Neural Networks (IJCNN), The 2012 International Joint Conference on

DOI: 10.1109/IJCNN.2012.6252492

Abstract—As computers approach the physical limits of in- formation storable in memory, new methods will be needed to further improve information storage and retrieval. We propose a quantum inspired vector based approach, which offers a contextually dependent mapping from the subsymbolic to the symbolic representations of information. If implemented computationally, this approach would provide exceptionally high density of information storage, without the traditionally required physical increase in storage capacity. The approach is inspired by the structure of human memory and incorporates elements of Gaerdenfors’ Conceptual Space approach and Humphreys et al.’s matrix model of memory.

The key components I find interesting are the relationship between symbolic and subsymbolic levels, and its movement towards a distributed overlaid model of memory, that causes excitations in related symbolic entities/terms.  The matrix notation allows for a representation of context as a matrix of features, which via tensor product formalism,  allows for memory to be a distributed process, with activations of related terms.
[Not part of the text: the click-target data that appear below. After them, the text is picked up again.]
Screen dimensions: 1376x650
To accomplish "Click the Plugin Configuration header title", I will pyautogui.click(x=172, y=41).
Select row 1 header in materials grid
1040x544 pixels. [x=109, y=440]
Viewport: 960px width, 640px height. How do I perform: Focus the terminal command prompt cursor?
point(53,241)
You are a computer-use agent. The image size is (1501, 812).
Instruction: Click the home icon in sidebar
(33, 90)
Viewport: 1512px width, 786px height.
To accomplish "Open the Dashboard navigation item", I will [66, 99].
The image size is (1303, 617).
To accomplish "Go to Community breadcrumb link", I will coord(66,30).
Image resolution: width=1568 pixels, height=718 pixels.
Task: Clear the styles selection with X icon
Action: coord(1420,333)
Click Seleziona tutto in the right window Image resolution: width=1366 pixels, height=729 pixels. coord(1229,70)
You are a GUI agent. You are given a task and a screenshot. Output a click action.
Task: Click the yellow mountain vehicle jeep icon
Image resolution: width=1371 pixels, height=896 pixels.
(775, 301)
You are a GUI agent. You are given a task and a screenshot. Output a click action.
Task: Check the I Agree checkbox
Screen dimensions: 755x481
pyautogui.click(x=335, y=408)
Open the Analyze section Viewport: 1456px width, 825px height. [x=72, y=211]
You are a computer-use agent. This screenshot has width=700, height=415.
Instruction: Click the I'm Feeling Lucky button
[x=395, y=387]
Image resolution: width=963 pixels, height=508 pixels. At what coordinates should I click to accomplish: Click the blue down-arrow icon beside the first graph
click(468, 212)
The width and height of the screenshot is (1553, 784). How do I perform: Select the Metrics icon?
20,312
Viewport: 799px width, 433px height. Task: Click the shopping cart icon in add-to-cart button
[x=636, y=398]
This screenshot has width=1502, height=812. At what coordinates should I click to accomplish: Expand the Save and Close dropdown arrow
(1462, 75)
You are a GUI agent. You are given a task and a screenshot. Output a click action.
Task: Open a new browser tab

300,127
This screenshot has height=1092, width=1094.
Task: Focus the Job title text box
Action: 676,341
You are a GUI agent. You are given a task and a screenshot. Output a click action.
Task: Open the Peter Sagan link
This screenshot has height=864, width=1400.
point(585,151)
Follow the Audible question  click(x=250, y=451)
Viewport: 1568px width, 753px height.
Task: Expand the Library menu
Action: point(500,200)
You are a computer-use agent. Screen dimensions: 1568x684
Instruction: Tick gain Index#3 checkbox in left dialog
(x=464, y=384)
This is of interest to me, as we can start to utilise visual features in a computational model of subsymbolic components contributing to memory recall via similar inputs of features.

While this is strongly related to an NN associated matrix approach, it makes the relationships between the components explicit, and is thus a candidate as a cognitive model of priming in expert elicitation sessions.  This approach can then be used to modulate user interfaces in virtual world elicitation systems.